Task complexity vs model size

Writing tasks are harder — they require more output tokens, and typically need larger models
Harder tasks + multiple simultaneous tasks require larger models

Model size and GPU memory

Training needs far more memory than inference. A 16GB GPU can only train a ~1B parameter model. Here's a quick reference:

AWS Instance	GPUs	GPU Memory	Max inference (params)	Max training (tokens)
p3.2xlarge	1× V100	16GB	7B	1B
p3.8xlarge	4× V100	64GB	7B	1B
p3.16xlarge	8× V100	128GB	7B	1B
p3dn.24xlarge	8× V100	256GB	14B	2B
p4d.24xlarge	8× A100	320GB HBM2	18B	2.5B
p4de.24xlarge	8× A100	640GB HBM2e	32B	5B

11 LoRA & Parameter-Efficient Finetuning (PEFT)

Full finetuning updates every weight in the model — which is powerful but expensive.
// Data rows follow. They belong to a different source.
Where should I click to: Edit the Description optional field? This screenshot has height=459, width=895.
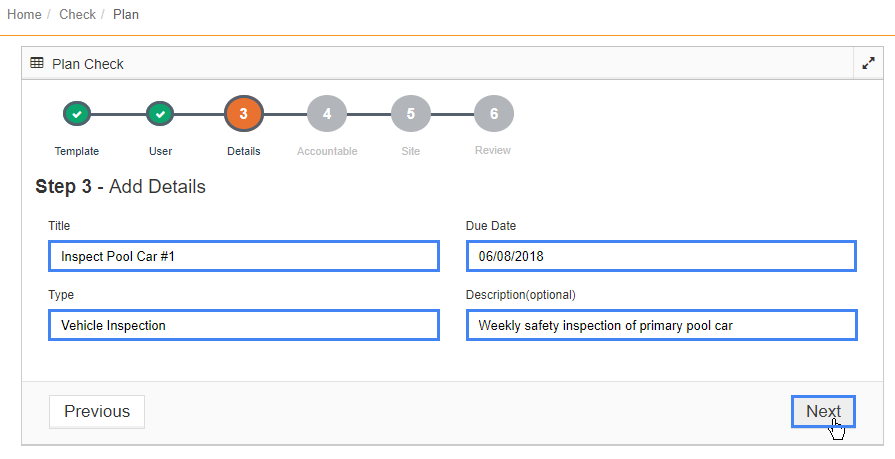[x=662, y=325]
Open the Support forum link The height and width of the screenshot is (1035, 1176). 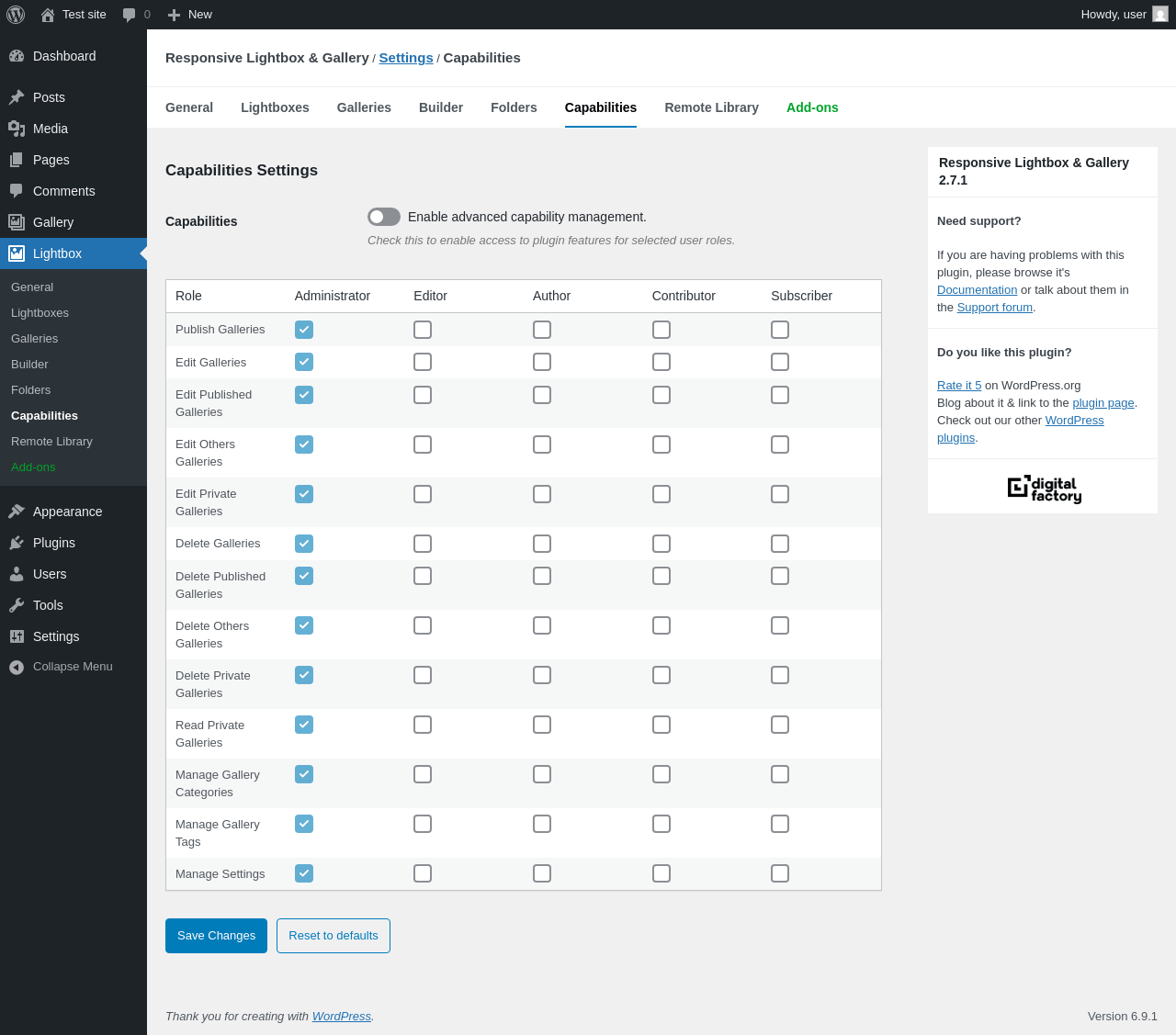click(994, 308)
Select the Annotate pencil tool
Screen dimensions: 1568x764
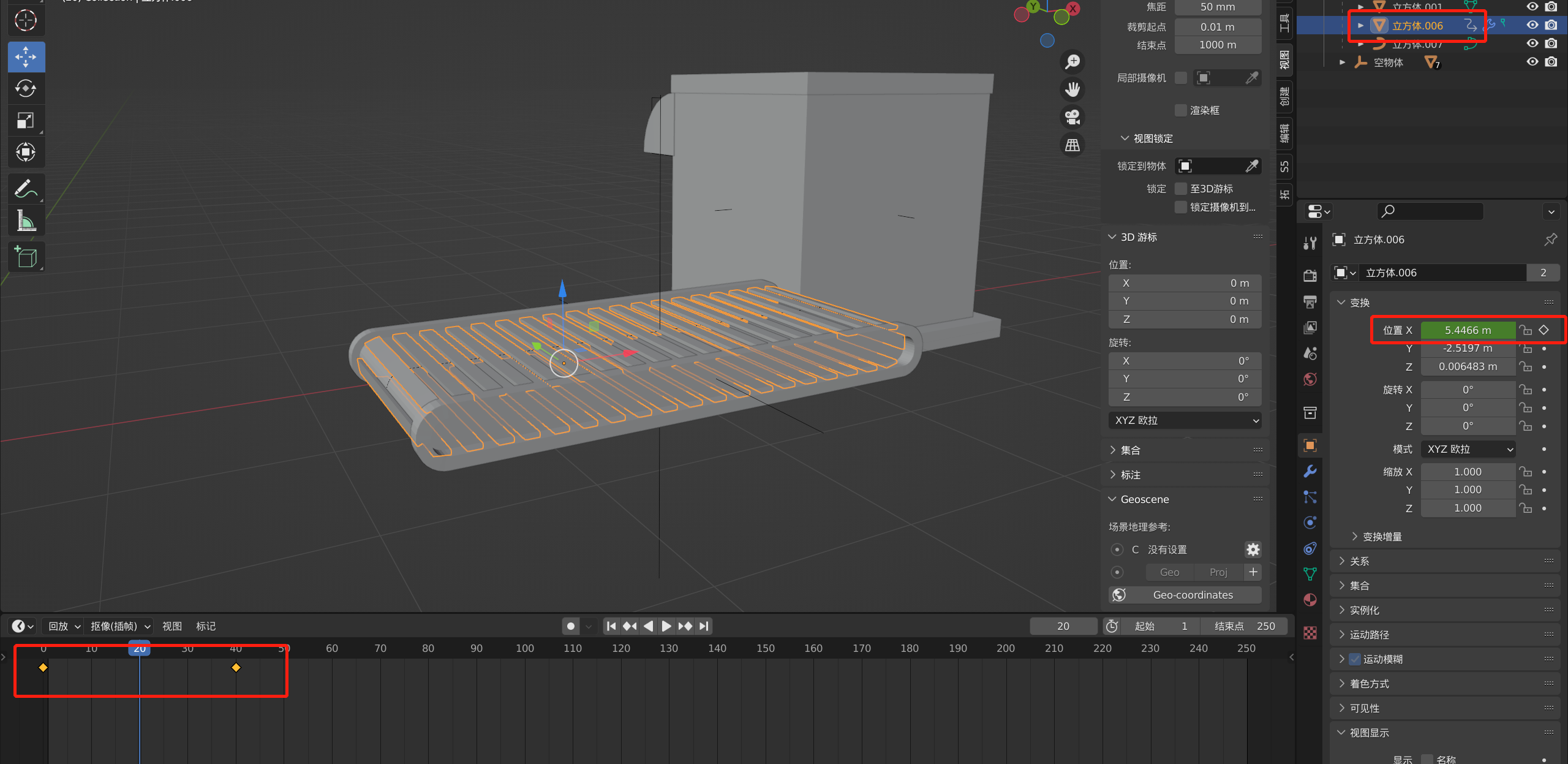coord(25,189)
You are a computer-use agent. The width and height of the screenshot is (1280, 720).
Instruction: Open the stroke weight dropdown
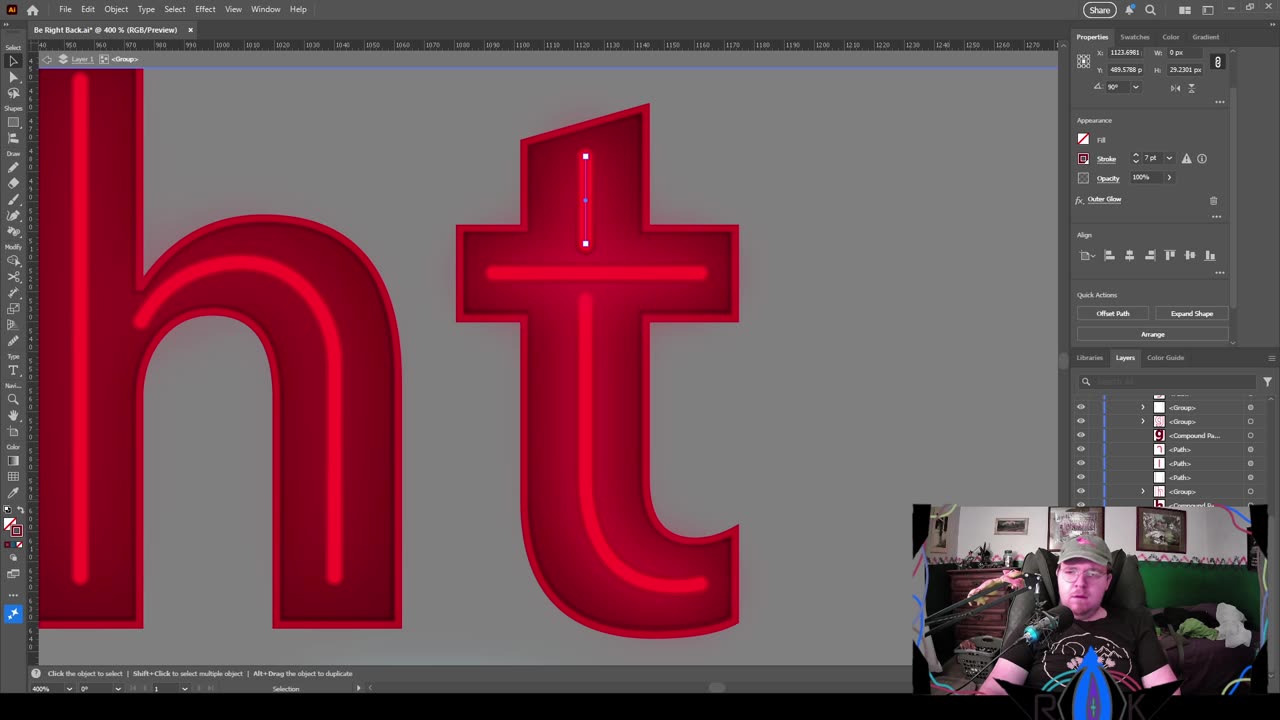[1168, 159]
Parameter-Efficient Finetuning (PEFT) techniques train only a fraction of the parameters, dramatically reducing memory requirements while keeping most of the accuracy benefit.

🧬

Three families of PEFT

Addition-based — add new layers/adapters and train only those.
Selection-based — freeze most weights, select a sparse subset to update.
Reparametrisation-based (LoRA) — decompose weight updates into low-rank matrices and train those instead.

LoRA — Low-Rank Adaptation

LoRA is the most widely used PEFT technique. Instead of modifying the original weights directly, it trains a pair of small matrices whose product approximates the weight update. At inference, these are merged back into the main weights — so there's no additional latency compared to the full finetuned model.
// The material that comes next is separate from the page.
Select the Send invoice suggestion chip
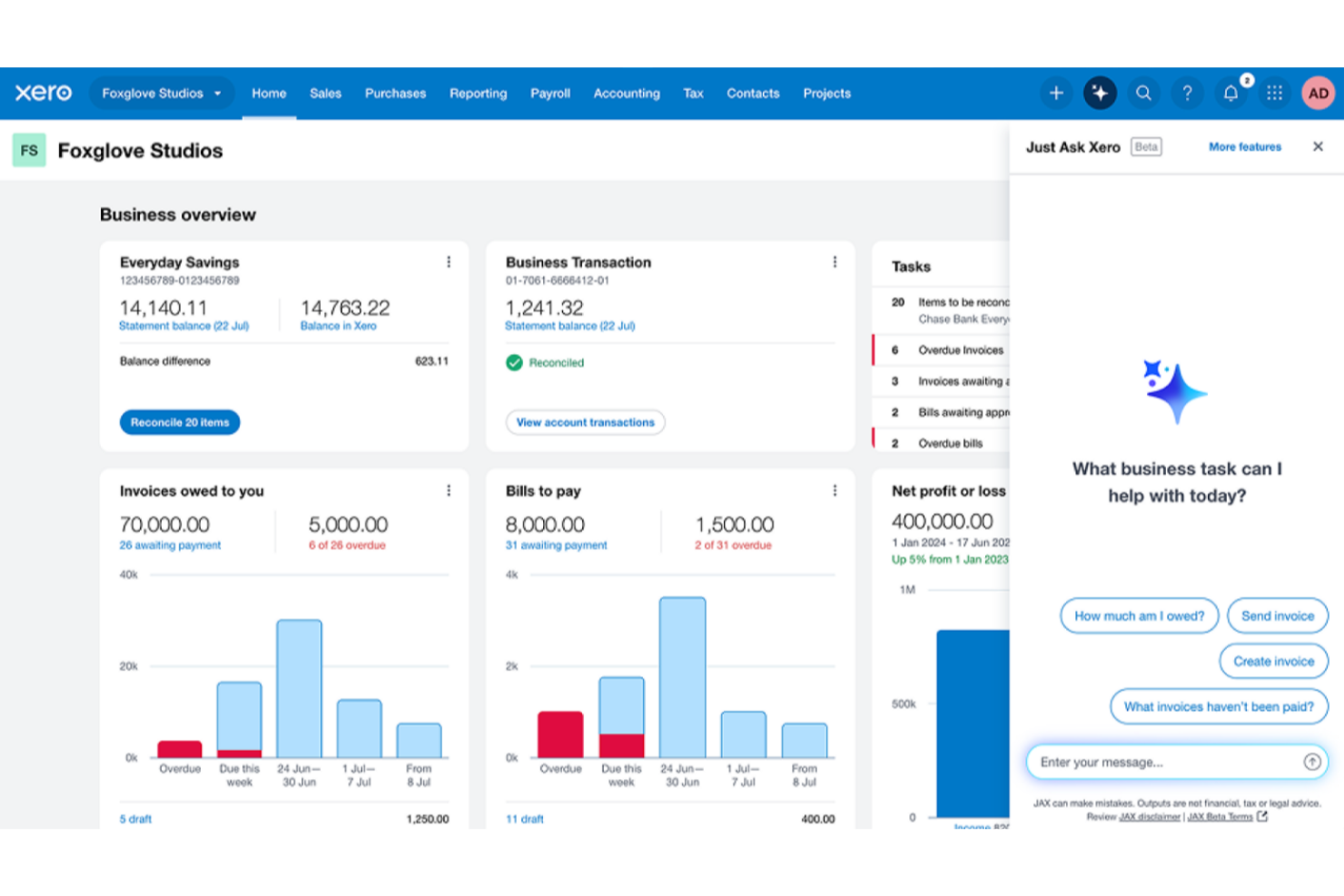This screenshot has height=896, width=1344. (x=1277, y=615)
For GPT-3, trainable parameters reduced by 10,000× vs full finetuning
Accuracy is slightly below full finetuning — an acceptable tradeoff in most cases
Same inference latency — LoRA weights merge with base weights at inference
Train new low-rank matrices, freeze the main weights
The new weights are rank decomposition matrices of the original weights' change
Train separately, merge at inference time

When to use LoRA: any time you want to finetune a model larger than your GPU can accommodate for full finetuning. It's also great for rapid experimentation — train multiple LoRA adapters for different tasks and swap them at inference time without keeping multiple full model copies.